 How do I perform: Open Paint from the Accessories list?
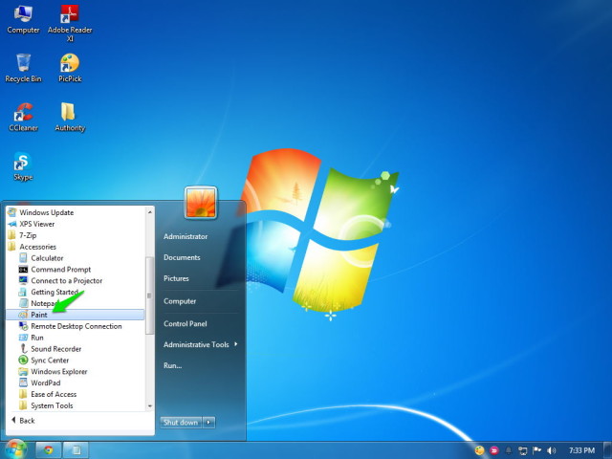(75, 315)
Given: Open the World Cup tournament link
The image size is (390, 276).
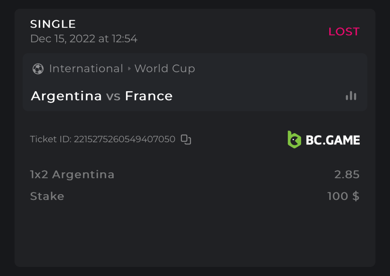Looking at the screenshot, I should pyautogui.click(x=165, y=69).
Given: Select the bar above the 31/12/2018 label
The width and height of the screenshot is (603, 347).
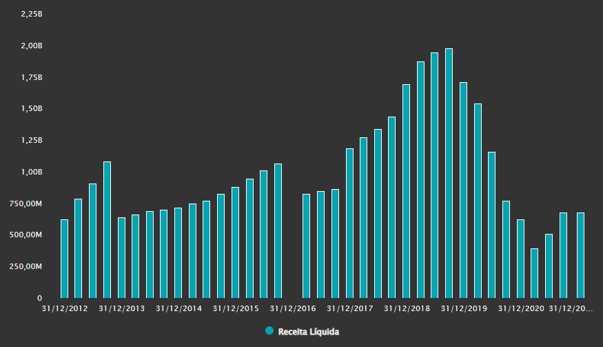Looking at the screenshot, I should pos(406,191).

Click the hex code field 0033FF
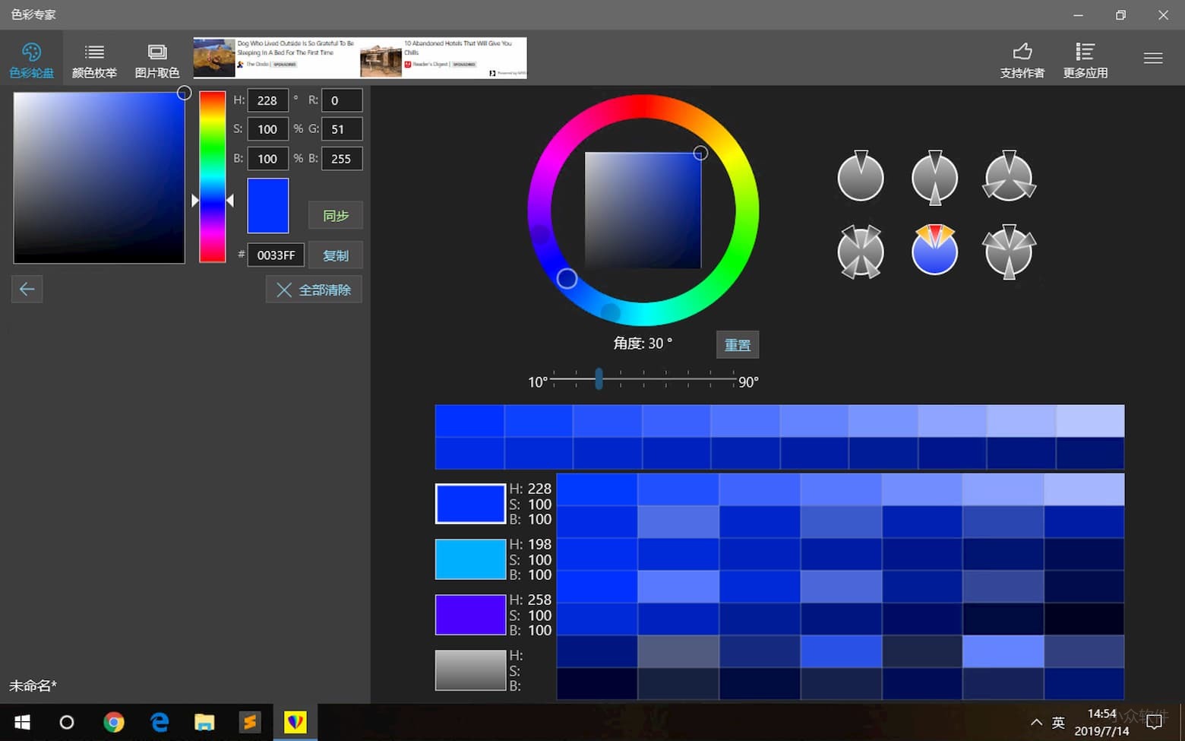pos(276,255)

○ ○ ○ ○

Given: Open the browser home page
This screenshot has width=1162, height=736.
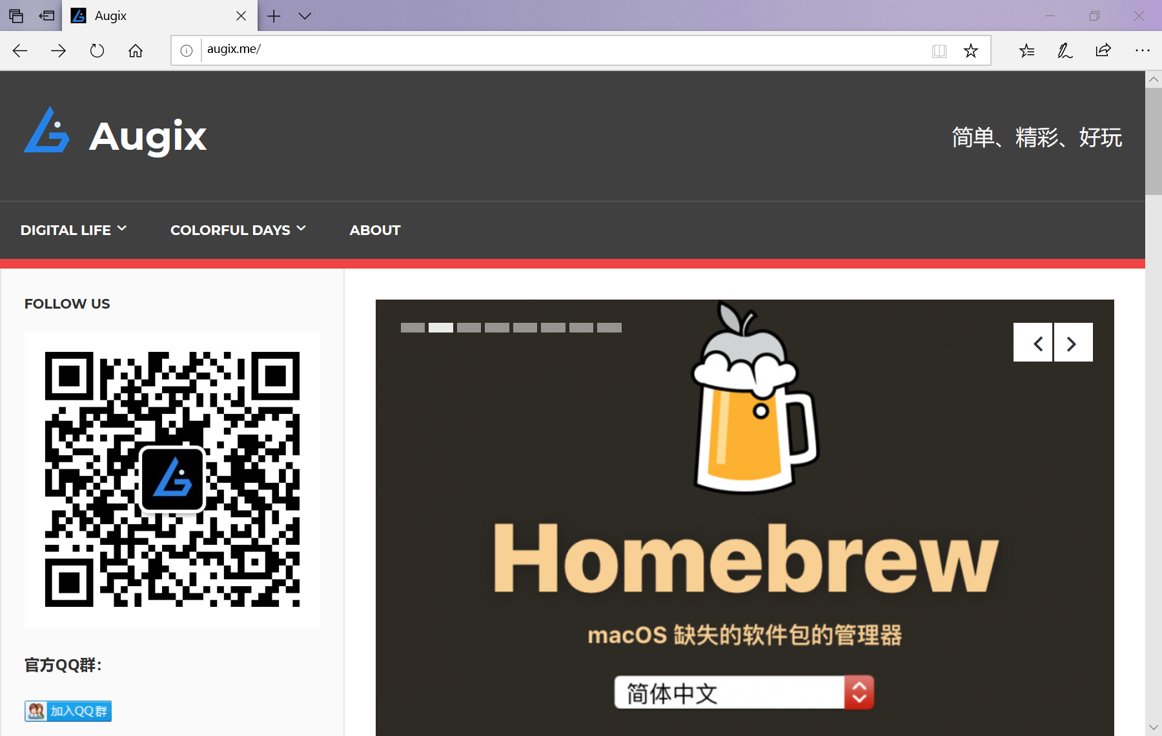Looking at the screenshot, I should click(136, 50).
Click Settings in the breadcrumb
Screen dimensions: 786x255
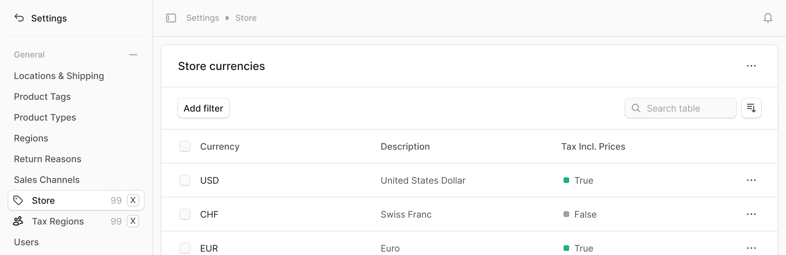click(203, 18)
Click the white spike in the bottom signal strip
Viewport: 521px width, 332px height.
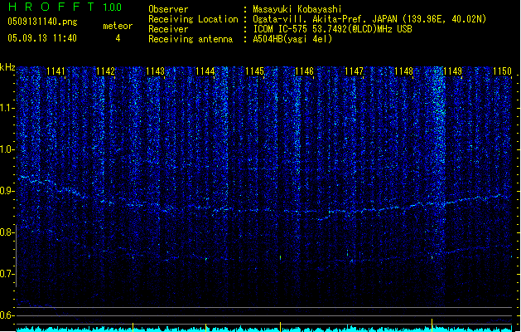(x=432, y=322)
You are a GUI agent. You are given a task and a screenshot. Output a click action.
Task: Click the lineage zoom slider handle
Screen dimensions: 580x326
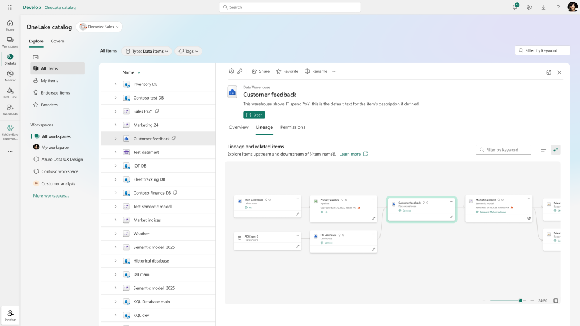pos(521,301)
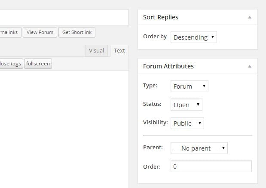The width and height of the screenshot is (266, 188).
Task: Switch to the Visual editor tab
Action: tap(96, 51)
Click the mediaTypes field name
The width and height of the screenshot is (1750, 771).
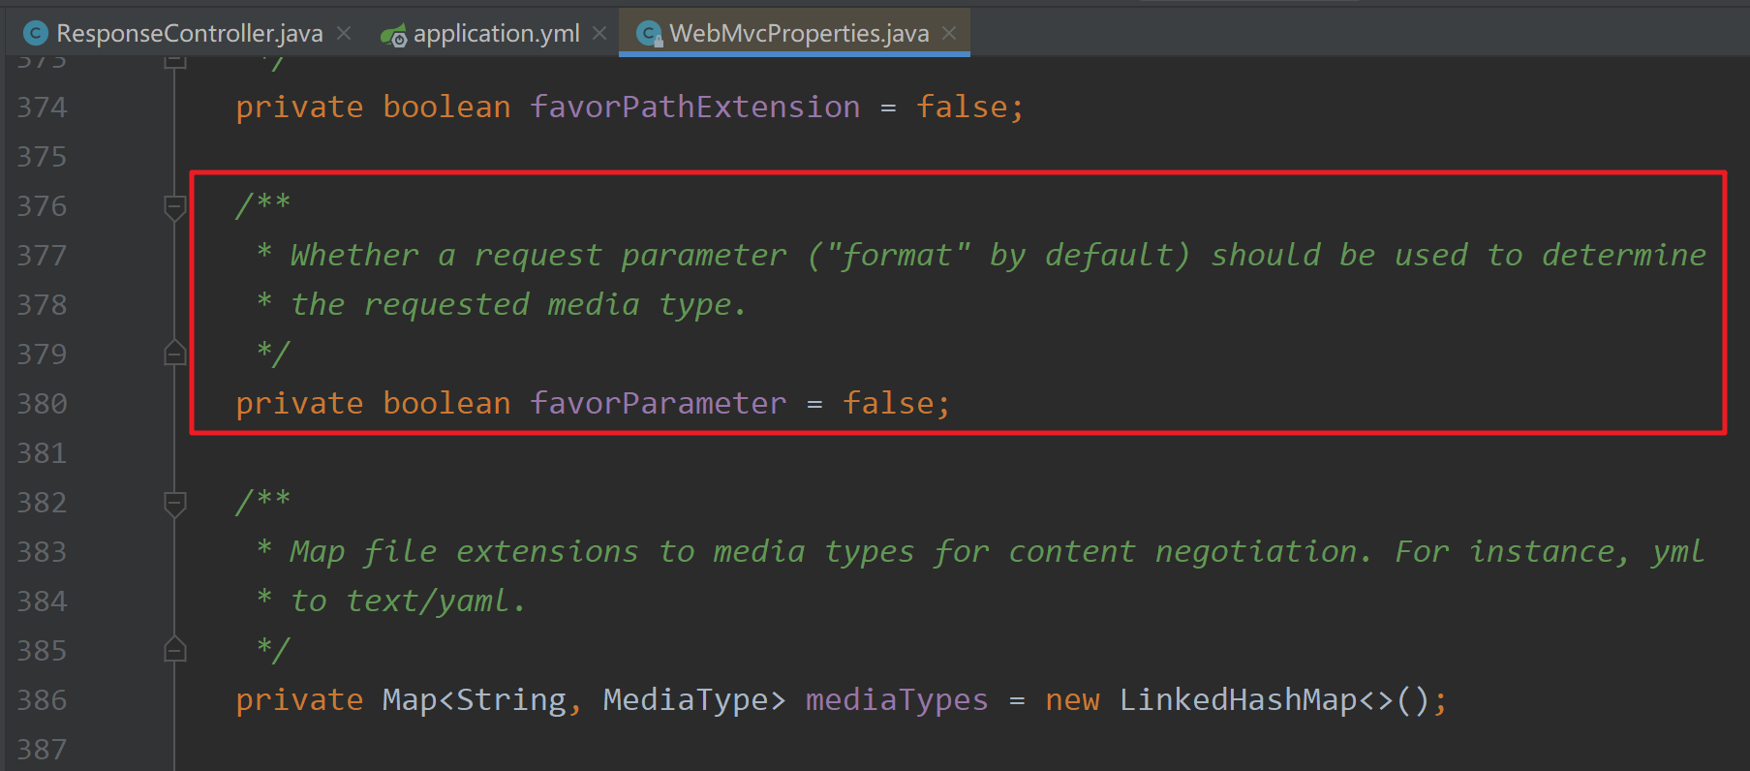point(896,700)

○ ○ ○ ○

◆ **Task objective**:
Retype the lines from the one containing "You are a GUI" through the one containing "point(896,700)", inclusive, leaving the pictures out of your answer.

◆ **Exercise result**:
You are a GUI agent. You are given a task and a screenshot. Output a click action.
Task: Click the lineage zoom slider handle
Screen dimensions: 580x326
pos(521,301)
The width and height of the screenshot is (266, 188).
Task: Switch to the Visual editor tab
Action: tap(96, 51)
Click the mediaTypes field name
The width and height of the screenshot is (1750, 771).
point(896,700)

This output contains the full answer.